Ce projet m’a aussi permis au sein de la CCFI (secrétaire générale adjointe) de décider sans hésitation de m’impliquer aux côtés d’experts et compagnons motivés dans la démarche "Industrie du futur" (ou industrie 4.0) qui abordera les questions de robotisation et de systèmes d’informations bien sûr mais aussi la redéfinition stratégique des métiers de la filière graphique, le travail de son image pour attirer les jeunes, construire les formations initiales et continues dont nous avons besoin. Il y a de belles carrières à faire.

Côté édition numérique : quel est à votre avis l’avenir du format ePub?

Isabelle Polouchine : L’ePub s’est imposé largement comme le format de référence du livre numérique. Il est ouvert, particulièrement adapté à l’accessibilité, compatible avec les formats web et tous les appareils de lecture, il a beaucoup d’atouts pour durer, non? Et le récent renoncement d’Amazon à son format propriétaire mobi pour le Kindle au profit de l’ePub qui devient son format standard sonne comme une consécration. C’est la pertinence et la force du collectif dans sa stabilité et sa parfaite adaptation, encore une fois! Je souhaite au moins autant de réussite à nos actions actuelles pour la filière graphique. Chaque fois qu’on se pose des questions et qu’on est en mouvement, on donne un meilleur avenir à nos entreprises et à nos métiers.

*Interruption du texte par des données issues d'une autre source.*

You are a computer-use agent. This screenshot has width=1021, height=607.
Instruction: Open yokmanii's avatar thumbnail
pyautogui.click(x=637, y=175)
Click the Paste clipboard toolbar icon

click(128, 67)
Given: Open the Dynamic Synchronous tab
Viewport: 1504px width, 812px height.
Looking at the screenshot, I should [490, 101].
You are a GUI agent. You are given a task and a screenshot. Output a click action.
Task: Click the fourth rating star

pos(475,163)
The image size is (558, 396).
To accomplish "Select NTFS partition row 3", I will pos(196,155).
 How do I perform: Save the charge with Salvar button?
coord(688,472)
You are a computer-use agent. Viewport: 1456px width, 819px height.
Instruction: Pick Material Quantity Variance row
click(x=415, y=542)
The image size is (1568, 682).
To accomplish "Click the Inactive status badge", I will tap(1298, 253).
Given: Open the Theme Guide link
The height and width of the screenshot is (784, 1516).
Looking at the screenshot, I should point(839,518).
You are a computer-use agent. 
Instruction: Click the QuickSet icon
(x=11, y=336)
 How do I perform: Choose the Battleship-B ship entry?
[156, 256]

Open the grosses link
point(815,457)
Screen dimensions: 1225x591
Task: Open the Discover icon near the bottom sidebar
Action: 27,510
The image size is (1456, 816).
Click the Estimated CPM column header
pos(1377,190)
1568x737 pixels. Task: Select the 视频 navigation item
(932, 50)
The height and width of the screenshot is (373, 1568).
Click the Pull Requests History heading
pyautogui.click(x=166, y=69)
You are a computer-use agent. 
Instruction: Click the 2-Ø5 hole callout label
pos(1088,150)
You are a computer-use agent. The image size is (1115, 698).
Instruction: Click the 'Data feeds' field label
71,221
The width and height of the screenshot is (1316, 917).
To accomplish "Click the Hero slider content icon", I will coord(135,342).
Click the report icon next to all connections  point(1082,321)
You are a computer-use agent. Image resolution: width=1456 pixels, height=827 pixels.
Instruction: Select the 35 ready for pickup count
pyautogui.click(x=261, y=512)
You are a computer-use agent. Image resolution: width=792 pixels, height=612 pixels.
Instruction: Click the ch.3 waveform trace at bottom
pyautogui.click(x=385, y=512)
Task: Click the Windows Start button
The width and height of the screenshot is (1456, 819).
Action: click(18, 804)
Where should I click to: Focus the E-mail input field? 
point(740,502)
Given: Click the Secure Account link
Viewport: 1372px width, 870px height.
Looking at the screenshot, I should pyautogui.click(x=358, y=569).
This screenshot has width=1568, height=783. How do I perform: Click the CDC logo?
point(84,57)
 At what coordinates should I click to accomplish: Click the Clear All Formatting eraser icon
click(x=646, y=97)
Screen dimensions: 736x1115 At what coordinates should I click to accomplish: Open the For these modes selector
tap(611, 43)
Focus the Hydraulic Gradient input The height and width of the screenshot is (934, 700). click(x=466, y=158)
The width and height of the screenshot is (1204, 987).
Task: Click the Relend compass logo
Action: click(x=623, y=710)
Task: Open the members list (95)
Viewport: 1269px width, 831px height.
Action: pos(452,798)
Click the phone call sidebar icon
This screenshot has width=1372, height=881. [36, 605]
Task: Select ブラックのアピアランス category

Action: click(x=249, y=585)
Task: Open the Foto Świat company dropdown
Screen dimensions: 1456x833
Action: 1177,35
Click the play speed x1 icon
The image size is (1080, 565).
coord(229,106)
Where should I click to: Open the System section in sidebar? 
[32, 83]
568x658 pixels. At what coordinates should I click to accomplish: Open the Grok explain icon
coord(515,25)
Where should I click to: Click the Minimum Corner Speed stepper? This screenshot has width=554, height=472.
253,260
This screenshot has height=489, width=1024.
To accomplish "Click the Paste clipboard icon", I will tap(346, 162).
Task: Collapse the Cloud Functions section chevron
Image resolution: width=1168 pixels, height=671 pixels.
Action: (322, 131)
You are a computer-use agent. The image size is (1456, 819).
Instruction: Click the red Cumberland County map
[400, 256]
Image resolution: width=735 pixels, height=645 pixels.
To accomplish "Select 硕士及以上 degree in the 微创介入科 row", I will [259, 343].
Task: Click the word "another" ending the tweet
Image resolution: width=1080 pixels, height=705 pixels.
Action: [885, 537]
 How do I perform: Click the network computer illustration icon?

Diplômée d’Estienne en 1992 (Edition), d’abord fabricante puis chef de fab, Isabelle Polouchine prend la Direction de la Fabrication des Éditions du Seuil en 2008.
La Martinière lui propose la Direction de production France et elle intègre le comité de direction du groupe, fonctions qu’elle occupe de 2012 à 2018.
Depuis 2019, elle est Directrice Générale déléguée de Média Livres Services, filiale de production Livre du groupe Média Participations pour une vingtaine de maisons ou labels dont les Éditions du Seuil et La Martinière.
Investie dans la filière graphique pour participer à sa mutation et à sa promotion, elle est secrétaire générale adjointe au Bureau de la CCFI, également membre actif et administratrice de l’association Clic EDIt pour la mise en place d’un langage commun pour l’échange de données informatisées entre tous les acteurs de la chaîne de fabrication du livre.



A propos de Média Livres Services (MLS)
Filiale de production Livre du groupe Média Participations, créée en 2019, pour continuer d’assurer la fabrication des maisons d’éditions historiques La Martinière – Le Seuil et intégrer à l’avenir celle d’autres labels groupe et hors groupe en offrant des prestations complètes ou à la carte pour des livres papiers (littérature, essais, pratique, jeunesse, beaux-livres en librairie, partenariats et coéditions) et leurs versions numériques ainsi que les supports promotionnels de leur mise en marché. L’équipe d’une quarantaine de collaborateurs (fabricants Noir et Illustré, acheteurs, gestion papier, 20 lecteurs-correcteurs TAD) assure des prestations de fabrication mais aussi plus «éditoriales» avec la correction et le suivi d’épreuves pour environ 1.000 nouveautés et 3.000 réimpressions par an.